* **The task**:
What is needed is an exact copy of the lines from the line holding "Given: Open the 진격1942 airplane app icon" through the end of the material, with no other lines and no pictures.

* **Supplied entries**:
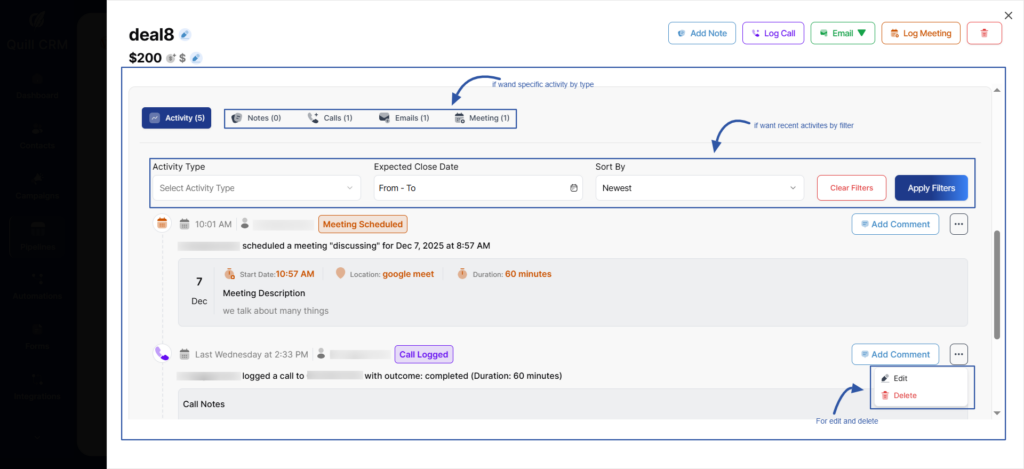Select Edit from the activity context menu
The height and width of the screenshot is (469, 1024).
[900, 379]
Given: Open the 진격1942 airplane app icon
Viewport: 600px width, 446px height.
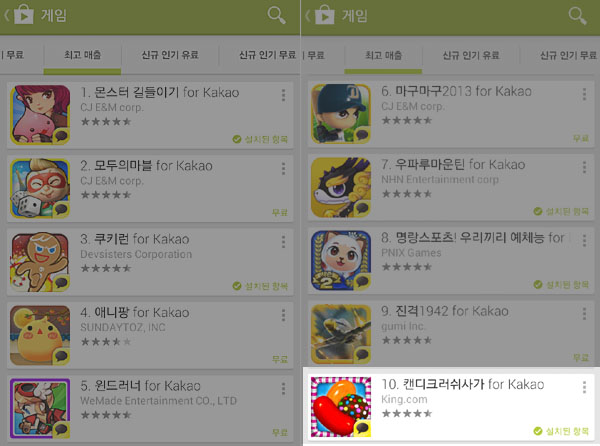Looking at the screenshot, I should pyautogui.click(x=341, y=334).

* **Answer for the task**:
Given: Open the 진격1942 airplane app icon
Viewport: 600px width, 446px height.
Looking at the screenshot, I should pyautogui.click(x=341, y=334).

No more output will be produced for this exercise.